Octopai and Databricks Unity Catalog offer a powerful, complementary solution for organizations looking to achieve end-to-end data lineage visibility across complex, multi-cloud environments. While Databricks Unity Catalog provides native lineage capabilities for databases, tables, and views, Octopai extends this functionality by offering detailed file-level and column-level lineage across a broader range of platforms, tools, and systems.
With Octopai’s integration, organizations can seamlessly track data flows from ingestion through transformation to reporting and analysis, filling in critical gaps in Unity Catalog’s native lineage tracking, such as non-Hive metastore tables, file-level lineage, and complex ETL processes. This ensures a complete and accurate picture of data movement across AWS, Azure, and Google Cloud environments, helping users quickly identify the ripple effects of changes in their data ecosystems.
Together, Octopai and Databricks provide:
- Comprehensive Lineage: Octopai adds value by capturing lineage for unsupported patterns in Unity Catalog, including non-standard transformations and files, ensuring no data flow is left undocumented.
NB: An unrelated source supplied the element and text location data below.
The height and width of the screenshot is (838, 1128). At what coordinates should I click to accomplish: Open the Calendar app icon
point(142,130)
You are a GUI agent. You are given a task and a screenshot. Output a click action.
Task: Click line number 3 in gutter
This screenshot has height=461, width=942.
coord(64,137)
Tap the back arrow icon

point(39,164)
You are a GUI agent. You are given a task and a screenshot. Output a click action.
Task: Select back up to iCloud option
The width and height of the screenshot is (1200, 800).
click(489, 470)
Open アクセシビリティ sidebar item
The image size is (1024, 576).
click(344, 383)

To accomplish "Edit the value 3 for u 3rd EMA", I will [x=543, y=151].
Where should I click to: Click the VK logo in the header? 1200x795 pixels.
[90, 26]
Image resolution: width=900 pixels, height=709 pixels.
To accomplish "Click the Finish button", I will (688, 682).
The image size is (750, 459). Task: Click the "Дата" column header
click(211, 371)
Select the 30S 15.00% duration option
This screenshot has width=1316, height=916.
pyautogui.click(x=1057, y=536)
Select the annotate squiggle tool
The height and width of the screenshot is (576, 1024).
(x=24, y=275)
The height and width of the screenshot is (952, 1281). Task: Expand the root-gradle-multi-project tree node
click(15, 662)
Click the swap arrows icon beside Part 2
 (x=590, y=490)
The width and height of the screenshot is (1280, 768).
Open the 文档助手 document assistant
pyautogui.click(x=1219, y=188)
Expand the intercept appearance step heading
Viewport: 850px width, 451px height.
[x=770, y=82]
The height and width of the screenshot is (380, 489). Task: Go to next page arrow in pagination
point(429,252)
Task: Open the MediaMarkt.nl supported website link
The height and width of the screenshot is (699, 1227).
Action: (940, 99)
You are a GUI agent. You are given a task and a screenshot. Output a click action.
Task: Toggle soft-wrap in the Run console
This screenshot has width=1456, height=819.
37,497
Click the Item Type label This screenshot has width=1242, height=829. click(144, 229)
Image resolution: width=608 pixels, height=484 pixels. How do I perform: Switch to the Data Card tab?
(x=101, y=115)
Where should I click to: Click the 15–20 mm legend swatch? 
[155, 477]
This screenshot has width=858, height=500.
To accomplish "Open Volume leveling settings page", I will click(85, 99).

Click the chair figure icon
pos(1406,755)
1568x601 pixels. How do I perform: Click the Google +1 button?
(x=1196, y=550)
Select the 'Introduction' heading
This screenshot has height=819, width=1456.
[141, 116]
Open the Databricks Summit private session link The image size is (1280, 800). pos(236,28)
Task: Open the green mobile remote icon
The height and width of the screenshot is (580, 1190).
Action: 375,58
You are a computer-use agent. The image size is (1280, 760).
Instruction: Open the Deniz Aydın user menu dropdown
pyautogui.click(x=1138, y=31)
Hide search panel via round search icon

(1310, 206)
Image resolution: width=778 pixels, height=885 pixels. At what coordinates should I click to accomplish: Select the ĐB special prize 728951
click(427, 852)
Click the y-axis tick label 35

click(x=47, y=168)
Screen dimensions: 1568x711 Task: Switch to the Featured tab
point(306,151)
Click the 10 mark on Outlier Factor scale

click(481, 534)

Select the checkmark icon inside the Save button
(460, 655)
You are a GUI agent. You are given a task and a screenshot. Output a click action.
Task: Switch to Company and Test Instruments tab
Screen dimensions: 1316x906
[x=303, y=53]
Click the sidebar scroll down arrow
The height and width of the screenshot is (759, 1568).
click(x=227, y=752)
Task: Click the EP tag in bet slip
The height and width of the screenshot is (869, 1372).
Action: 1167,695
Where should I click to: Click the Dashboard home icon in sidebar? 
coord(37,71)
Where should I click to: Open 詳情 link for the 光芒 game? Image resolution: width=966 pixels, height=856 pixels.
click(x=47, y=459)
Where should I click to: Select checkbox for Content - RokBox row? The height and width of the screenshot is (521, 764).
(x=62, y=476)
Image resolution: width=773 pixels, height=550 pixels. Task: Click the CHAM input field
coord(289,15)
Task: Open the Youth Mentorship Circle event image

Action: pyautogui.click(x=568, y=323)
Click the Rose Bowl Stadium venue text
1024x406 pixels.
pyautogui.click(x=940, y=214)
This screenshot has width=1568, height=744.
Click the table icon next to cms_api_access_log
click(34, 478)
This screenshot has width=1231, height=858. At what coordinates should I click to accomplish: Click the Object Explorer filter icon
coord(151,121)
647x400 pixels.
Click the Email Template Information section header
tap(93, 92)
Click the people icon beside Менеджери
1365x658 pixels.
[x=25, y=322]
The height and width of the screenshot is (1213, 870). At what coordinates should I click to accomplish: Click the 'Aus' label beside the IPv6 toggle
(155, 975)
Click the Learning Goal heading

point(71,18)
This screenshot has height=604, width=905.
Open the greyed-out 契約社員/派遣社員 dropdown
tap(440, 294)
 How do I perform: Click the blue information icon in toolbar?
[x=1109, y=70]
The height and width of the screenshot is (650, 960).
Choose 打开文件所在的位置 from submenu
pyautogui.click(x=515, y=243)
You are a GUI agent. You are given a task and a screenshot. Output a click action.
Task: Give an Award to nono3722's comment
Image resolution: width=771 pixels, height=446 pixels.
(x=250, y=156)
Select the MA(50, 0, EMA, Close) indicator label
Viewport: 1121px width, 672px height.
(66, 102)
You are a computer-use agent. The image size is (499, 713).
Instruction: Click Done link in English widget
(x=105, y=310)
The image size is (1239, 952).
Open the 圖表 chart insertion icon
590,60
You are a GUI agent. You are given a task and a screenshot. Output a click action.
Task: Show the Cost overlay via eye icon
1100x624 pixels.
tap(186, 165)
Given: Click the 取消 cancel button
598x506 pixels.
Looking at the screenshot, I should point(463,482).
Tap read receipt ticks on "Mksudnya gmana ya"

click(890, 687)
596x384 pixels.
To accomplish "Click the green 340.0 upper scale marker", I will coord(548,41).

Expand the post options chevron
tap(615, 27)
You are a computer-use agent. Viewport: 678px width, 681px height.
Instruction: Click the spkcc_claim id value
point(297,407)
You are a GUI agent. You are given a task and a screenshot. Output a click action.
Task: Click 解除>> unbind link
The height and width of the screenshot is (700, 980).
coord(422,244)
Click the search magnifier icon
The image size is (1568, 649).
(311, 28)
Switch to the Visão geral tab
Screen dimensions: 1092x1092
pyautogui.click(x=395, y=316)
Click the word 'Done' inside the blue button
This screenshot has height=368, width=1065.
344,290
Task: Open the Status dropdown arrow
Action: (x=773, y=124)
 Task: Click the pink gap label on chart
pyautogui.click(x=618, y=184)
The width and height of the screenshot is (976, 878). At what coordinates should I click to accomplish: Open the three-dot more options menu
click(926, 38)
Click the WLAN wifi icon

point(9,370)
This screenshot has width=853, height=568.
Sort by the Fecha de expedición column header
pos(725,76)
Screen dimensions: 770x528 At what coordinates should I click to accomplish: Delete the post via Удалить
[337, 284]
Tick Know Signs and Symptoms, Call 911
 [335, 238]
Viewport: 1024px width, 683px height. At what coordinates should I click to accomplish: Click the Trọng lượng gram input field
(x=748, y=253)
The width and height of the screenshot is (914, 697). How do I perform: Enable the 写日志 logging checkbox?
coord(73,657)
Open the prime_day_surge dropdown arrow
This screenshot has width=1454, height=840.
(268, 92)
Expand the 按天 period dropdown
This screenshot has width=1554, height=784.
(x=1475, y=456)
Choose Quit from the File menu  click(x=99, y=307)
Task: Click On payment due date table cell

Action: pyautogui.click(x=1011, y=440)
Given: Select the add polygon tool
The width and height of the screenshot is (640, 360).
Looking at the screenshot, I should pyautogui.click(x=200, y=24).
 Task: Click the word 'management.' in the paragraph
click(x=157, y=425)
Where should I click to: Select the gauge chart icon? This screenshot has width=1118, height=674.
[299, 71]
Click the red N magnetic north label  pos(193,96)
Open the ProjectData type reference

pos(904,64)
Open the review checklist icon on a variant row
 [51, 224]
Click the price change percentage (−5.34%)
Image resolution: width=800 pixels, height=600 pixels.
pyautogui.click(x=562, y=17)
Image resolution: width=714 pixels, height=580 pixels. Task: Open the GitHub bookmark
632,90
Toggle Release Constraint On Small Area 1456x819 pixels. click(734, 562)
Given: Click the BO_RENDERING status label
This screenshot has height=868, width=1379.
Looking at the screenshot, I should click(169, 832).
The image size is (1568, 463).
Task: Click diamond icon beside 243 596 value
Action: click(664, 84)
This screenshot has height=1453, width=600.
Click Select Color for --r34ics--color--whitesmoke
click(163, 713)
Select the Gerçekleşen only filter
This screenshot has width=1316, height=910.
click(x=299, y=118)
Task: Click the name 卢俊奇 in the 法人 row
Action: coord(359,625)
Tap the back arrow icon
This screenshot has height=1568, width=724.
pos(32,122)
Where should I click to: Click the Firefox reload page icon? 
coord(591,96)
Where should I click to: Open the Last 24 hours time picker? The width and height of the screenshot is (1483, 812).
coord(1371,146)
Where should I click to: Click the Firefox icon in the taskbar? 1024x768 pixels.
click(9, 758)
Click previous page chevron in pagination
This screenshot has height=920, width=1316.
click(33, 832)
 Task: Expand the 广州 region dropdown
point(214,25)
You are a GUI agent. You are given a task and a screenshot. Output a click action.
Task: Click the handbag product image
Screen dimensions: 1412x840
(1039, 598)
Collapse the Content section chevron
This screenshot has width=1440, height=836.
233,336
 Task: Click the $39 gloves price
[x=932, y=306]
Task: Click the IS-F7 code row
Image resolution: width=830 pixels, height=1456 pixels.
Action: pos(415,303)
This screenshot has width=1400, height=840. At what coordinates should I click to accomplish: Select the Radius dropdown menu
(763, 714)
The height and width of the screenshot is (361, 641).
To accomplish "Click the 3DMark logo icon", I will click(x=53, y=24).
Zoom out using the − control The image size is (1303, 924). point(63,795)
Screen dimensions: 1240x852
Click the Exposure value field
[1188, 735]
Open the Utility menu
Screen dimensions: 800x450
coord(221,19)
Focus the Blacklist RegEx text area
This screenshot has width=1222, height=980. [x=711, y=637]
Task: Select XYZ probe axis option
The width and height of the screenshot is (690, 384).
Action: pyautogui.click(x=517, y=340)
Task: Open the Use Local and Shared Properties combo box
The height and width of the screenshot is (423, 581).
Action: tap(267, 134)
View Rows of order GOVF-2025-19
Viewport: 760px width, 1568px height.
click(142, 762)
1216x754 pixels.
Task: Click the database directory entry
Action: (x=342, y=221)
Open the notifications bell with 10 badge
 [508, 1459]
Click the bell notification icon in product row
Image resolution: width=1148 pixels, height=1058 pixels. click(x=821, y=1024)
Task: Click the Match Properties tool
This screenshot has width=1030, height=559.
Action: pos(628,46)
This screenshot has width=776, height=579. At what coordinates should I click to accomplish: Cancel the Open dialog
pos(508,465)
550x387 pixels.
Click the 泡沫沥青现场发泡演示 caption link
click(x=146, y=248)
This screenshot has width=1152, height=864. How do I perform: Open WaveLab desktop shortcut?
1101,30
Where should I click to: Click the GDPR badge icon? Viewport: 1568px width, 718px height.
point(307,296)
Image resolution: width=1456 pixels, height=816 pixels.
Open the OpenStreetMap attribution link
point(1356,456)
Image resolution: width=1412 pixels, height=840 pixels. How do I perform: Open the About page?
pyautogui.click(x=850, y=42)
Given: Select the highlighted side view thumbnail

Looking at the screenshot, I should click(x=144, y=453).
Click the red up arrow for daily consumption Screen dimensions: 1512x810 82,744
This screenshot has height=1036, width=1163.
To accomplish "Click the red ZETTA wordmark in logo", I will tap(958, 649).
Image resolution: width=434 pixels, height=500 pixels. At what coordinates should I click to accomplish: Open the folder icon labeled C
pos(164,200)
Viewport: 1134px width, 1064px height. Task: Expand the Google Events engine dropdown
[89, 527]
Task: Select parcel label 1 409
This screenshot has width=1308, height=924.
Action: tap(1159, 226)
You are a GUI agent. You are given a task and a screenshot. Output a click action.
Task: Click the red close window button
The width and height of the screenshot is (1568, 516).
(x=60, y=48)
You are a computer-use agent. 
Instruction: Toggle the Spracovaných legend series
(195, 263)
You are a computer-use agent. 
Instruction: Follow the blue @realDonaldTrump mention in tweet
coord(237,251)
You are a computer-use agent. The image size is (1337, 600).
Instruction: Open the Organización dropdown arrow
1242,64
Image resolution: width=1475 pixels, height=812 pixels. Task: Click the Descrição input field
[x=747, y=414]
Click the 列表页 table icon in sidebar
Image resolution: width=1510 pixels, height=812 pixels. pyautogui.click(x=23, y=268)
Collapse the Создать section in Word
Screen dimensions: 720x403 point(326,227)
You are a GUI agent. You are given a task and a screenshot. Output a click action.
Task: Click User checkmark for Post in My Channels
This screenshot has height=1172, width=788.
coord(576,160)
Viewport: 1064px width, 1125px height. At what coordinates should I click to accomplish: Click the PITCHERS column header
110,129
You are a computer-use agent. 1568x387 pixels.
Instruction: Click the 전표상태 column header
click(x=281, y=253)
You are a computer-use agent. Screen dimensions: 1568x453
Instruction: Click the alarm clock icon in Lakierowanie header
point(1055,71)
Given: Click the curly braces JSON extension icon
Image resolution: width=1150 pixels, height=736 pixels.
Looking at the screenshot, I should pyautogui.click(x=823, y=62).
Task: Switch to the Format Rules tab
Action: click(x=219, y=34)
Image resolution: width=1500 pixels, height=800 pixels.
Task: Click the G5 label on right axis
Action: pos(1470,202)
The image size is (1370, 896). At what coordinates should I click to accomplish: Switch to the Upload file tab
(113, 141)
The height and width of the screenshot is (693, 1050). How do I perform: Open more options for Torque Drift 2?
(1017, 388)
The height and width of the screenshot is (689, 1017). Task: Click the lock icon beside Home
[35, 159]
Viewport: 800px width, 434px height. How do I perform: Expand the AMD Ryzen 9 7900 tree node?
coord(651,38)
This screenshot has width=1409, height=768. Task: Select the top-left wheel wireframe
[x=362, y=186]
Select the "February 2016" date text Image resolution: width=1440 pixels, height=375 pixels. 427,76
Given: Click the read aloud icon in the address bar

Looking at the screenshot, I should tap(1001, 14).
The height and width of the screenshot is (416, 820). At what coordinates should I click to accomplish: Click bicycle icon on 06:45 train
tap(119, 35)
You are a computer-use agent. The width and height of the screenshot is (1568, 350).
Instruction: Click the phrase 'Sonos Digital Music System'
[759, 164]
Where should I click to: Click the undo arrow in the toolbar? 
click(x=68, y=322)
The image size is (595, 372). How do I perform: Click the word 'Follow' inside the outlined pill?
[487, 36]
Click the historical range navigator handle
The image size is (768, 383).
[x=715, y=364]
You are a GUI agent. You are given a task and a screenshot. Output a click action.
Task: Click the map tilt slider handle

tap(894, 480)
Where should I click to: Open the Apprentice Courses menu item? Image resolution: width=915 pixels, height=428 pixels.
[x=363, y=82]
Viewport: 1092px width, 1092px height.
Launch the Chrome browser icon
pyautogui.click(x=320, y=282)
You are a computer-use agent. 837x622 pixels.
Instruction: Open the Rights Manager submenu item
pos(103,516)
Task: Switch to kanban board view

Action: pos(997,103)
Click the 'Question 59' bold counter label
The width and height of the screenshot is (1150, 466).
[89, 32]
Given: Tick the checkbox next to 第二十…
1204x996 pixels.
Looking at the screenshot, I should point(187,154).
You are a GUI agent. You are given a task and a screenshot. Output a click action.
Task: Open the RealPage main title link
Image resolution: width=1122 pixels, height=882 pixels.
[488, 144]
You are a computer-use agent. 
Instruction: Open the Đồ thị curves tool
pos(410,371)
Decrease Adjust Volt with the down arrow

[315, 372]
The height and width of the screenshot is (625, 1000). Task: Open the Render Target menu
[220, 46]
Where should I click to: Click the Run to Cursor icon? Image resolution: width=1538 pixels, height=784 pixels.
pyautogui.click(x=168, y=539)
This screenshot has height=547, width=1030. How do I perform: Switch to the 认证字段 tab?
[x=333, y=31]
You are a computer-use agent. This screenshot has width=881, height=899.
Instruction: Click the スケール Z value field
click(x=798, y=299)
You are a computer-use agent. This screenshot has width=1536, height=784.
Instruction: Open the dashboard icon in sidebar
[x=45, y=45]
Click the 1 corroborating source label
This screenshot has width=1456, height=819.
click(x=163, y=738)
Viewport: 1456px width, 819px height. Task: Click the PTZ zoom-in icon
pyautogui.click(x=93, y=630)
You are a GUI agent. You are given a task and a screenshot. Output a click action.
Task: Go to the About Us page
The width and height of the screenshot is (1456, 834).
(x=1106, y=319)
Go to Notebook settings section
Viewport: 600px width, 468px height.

- Enhanced Multi-Cloud Support: While Databricks Unity Catalog supports metadata tracking within its environment, Octopai extends this to include comprehensive lineage for AWS, Azure, and GCP, making the combined solution cloud-agnostic and suitable for hybrid cloud environments.
- Streamlined Metadata Management: By automating the metadata extraction process from Databricks through Octopai, users can save time on manual data discovery and documentation tasks, allowing for quicker troubleshooting and impact analysis.
- Operational Efficiency: The integration enhances data governance by providing audit trails and ensuring compliance with regulatory standards. It also accelerates change management by offering accurate insights into data dependencies, schema changes, and data flow transformations.